Hay un cuerpo postrado, pálido y sobre su pecho (casi emergiendo de él) se ven dos cabezas femeninas, una más joven que otra, las dos con mejor color. La composición hace pensar en dos náufragos aferrados a un trozo de madera muerta. Miran a su madero suplicándole que las salve. La imagen podría ilustrar la tarjeta de un vendedor de seguros, pero está en el paquete de cigarrillos que servidor acaba de arrugar y tirar al saco que Rita usa para los escombros.
Que los políticos puedan tener varios trabajos es una mejora, prolongar la vida de las centrales térmicas es una mejora, la economía colaborativa es una mejora, viajar a Marte para salvarnos del fin del mundo es una mejora, aprender a vivir bocabajo es una mejora, concienciar a los ciudadanos sobre el peligro de ser machacados por un asteroide es una mejora, quemar biomasa es una mejora, eliminar el dinero y negociar sólo a través de los bancos es una mejora, diseñar robots sexuales con forma de bebés es una mejora, discutir sobre identidades nacionales en un hotel pagado con sueldos familiares es una mejora, la economía colaborativa es una mejora, esperar que una máquina nos envíe al quirófano para extirparnos un tumor que tenemos un diez por ciento de posibilidades de padecer en algún momento es una mejora, defender la realidad del cambio climático sin articular políticas en consecuencia es una mejora, salir un minuto en televisión y ser ignorado y explotado el resto del año es una mejora, tener el pelo tan sano como un desconocido es una mejora, alquilar úteros para criar hijos a la carta es una mejora, llamar cultura a lo que se nos ocurre es una mejora. Mejoras que, antes o después, con mayor o menor agobio, nos veremos obligados a reparar y –ya lo han adivinado– sin que las cubra el seguro (es decir: sin que el seguro utilice nuestro dinero para aquello para lo que nos lo pidió).

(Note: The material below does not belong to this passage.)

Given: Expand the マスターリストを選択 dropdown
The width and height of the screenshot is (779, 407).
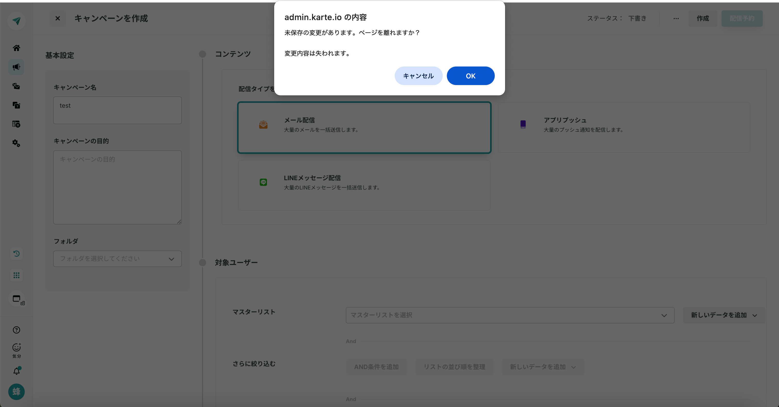Looking at the screenshot, I should tap(510, 315).
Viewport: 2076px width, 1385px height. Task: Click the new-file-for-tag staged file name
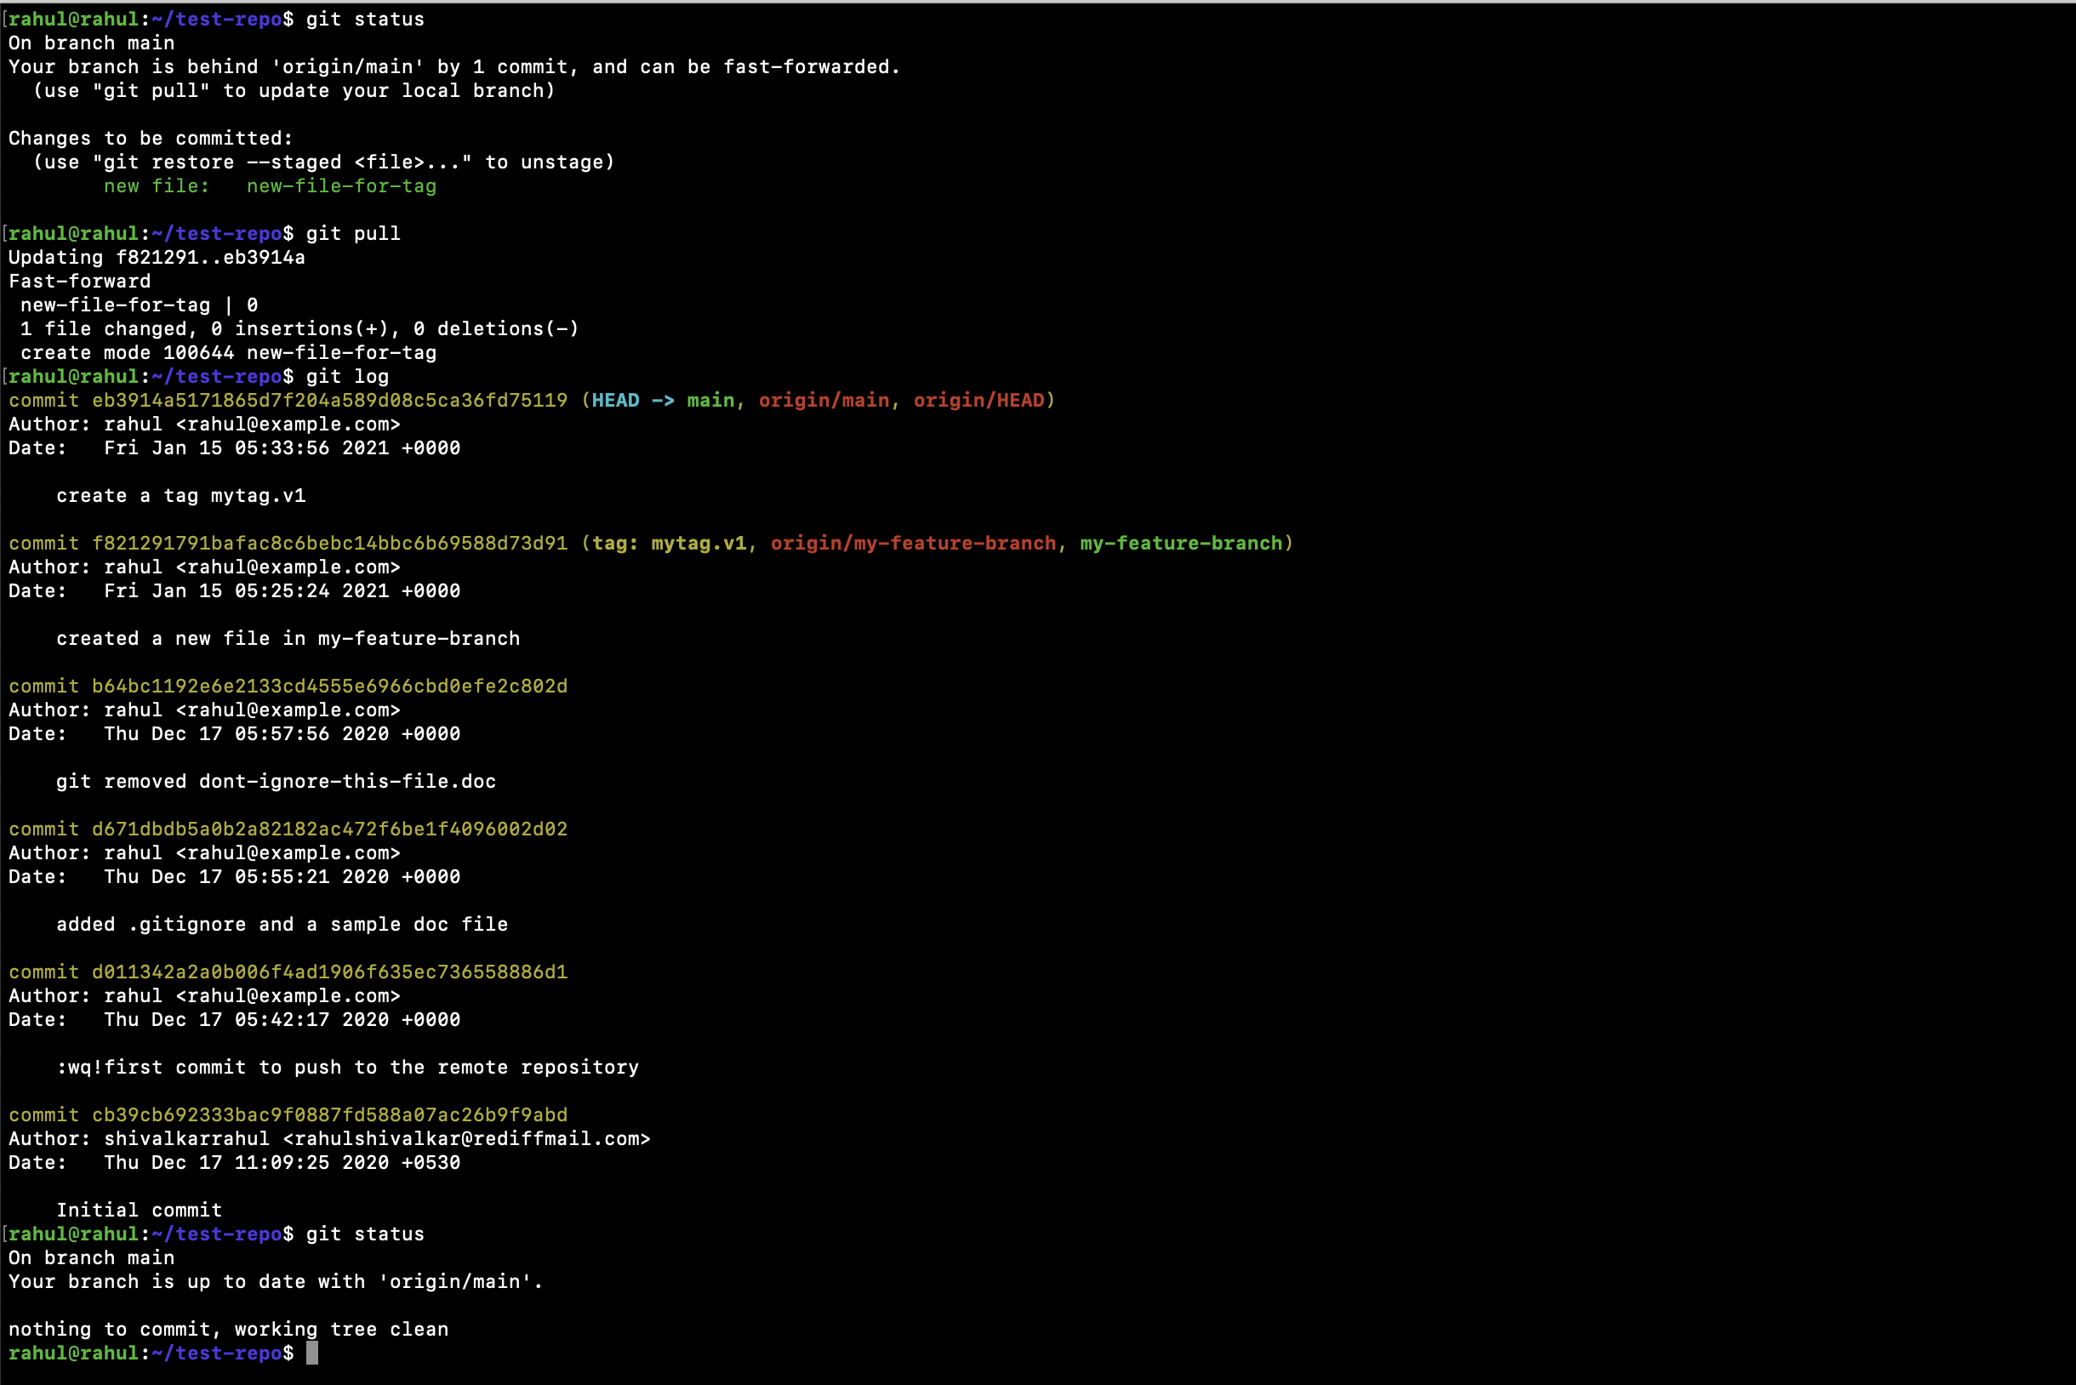[341, 185]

Rita le da a servidor una muestra del tubo original, el viejo, el que no se ha roto: 7 milímetros, galvanizado. La raza humana morirá por culpa de una mariposa en las las bragas de Izabel Goulart y ese tubo seguirá en su sitio. Entre su persistente eficacia y su inevitable sustitución en aras de la modernidad que convenga se abre, no obstante, un escenario opaco y enrarecido, como el que separa la leyenda de la historia. Hombre común, mujer común, admitid vuestra derrota. La postverdad ha sido admitida por la real academia como una palabra, es decir, como un objeto significante tan sólido como (más sólido que) una tubería galvanizada de 7 milímetros, cuando menos, pero susceptible de ser malinterpretado. El diccionario debería de centrarse más en sus referencia cruzadas y menos en sus definiciones de urgencia.

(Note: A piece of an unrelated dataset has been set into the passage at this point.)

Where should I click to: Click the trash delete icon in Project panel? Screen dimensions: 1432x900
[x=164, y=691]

Servidor empieza a pensar que no está preparado para vivir en un mundo tan… ergonómico, tan anticipativo y sutil, tan listo, tan progresista y «post-real». No significa nada, no es el final del discurso, pero es el de un servidor que se declara, sin dificultad, incapaz de opinar al respecto y que, cuando se queda solo, tras echar un último vistazo a la reparación (un agujero en la pared que sopesa enmarcar y acristalar) baja a la bodega y pone un disco de «Café verde», el grupo del que Rita era cantante allá por los 80 del pasado siglo y –entendiendo que existen tantas objeciones entre este texto y la postverdad como entre la Real Academia y Pekín– abre una botella de Reboreda, bien frío, y enciende un puro Romeo y Julieta que se fuma sin ninguna prisa. Nada del otro mundo. A penas una hora estrictamente privada.